Israël rompt avec le chef de l'ONU après l'inscription sur la liste noire

La rédaction avec
20:1628/05/2026, الخميس
AFP
Des Israéliens avaient manifesté près de la base militaire de Sde Teman, près de Beersheba, contre la mise en détention pour interrogatoire de réservistes militaires soupçonnés d'avoir violé des détenus. Ces soldats ont par la suite été libérés et accuilli en héros par une partie de la population.
Crédit Photo : Menahem Kahana / AFP/ Archive
Des Israéliens avaient manifesté près de la base militaire de Sde Teman, près de Beersheba, contre la mise en détention pour interrogatoire de réservistes militaires soupçonnés d'avoir violé des détenus.
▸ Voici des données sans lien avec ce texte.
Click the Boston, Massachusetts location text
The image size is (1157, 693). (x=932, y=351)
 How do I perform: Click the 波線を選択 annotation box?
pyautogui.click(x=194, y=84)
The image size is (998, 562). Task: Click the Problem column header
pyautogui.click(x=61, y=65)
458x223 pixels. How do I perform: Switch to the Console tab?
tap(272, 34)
Ces soldats ont par la suite été libérés et accuilli en héros par une partie de la population.

Israël a annoncé jeudi la suspension de ses relations avec le secrétaire général de l'ONU Antonio Guterres, en réaction à l'inscription du pays sur la liste noire des violences sexuelles liées aux conflits, a indiqué l'ambassadeur israélien Danny Danon.

La décision israélienne

"Nous en avons fini avec ce secrétaire général"
, a déclaré jeudi sur X l'ambassadeur israélien à l'ONU Danny Danon. Cette annonce s'accompagne du gel des relations avec le bureau d'Antonio Guterres jusqu'à la fin de son mandat, fixée au 31 décembre 2026, a précisé la mission israélienne auprès des Nations unies.
Dans un communiqué, le porte-parole du ministère des Affaires étrangères israélien, Oren Marmorstein, a dénoncé une décision
"honteuse et absurde"
. Il a accusé l'Organisation d'être
"une institution politisée et corrompue"
qui aurait renoncé à ses principes fondateurs pour faire du "ciblage systématique d'Israël sa mission première".
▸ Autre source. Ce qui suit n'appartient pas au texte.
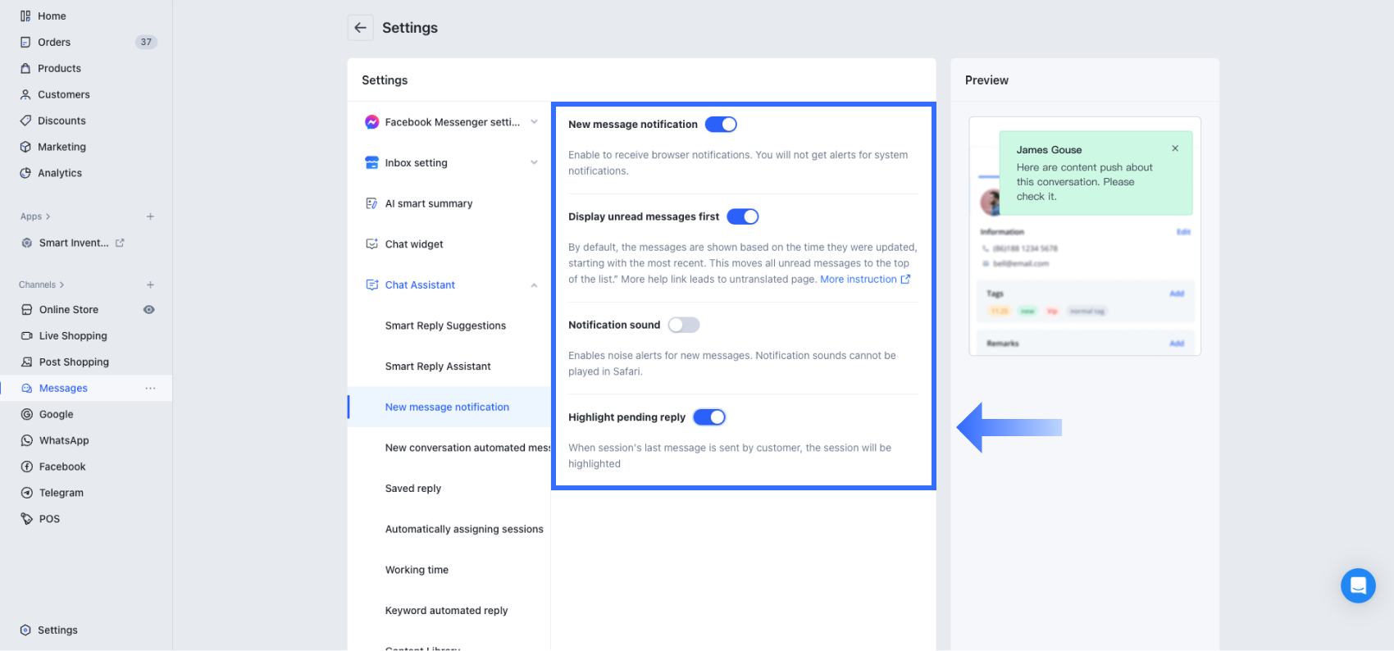Screen dimensions: 1394x651
Task: Open the live chat support bubble
Action: (x=1357, y=585)
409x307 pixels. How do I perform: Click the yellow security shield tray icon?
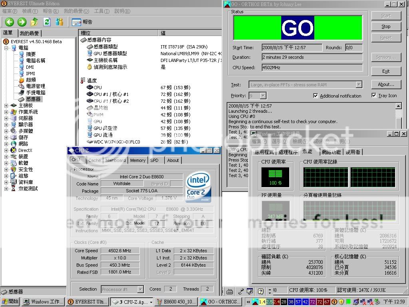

Le rapport de l'ONU sur les violences sexuelles

Ces déclarations israéliennes font référence à un rapport du secrétaire général sur les violences sexuelles liées aux conflits, qui n'a pas encore été rendu public mais qui est présenté aux États concernés avant sa diffusion officielle. En août dernier, ce rapport annuel avait également prévenu qu'Israël pourrait être ajouté à cette liste noire où figure déjà le Hamas, accusé de violences lors de l'attaque du 7 octobre 2023 contre le territoire israélien.

Selon ce document, des
"informations crédibles"
attesteraient de violences sexuelles commises par les forces de sécurité israéliennes contre des détenus palestiniens dans des prisons et centres de détention.
Par ailleurs, l'ONU déplore un refus d'accès aux inspecteurs internationaux souhaitant enquêter sur ces allégations.

De son côté, Danny Danon a affirmé que les autorités israéliennes avaient pourtant invité les représentants onusiens à venir inspecter ces accusations sur place. Il a précisé que ceux-ci avaient choisi de ne pas se déplacer et de poursuivre leur campagne contre l'État hébreu.

Relations tumultueuses entre Israël et l'ONU

Toutefois, la porte du secrétaire général
"reste ouverte"
, a réagi auprès de l'AFP son porte-parole Stéphane Dujarric. Cette réponse suggère que l'institution maintient son dialogue avec les autorités israéliennes malgré cette décision unilatérale de suspension.
Les relations entre l'organisation internationale et Israël, État créé par une résolution des Nations unies votée en 1947, sont notoirement difficiles. Dans ce contexte, Antonio Guterres avait déjà été déclaré
"persona non grata"
par les autorités israéliennes en 2024, tandis que ces dernières accusent notamment certains employés de l'agence des Nations unies pour les réfugiés palestiniens (UNRWA) d'avoir participé à l'assaut du 7 octobre.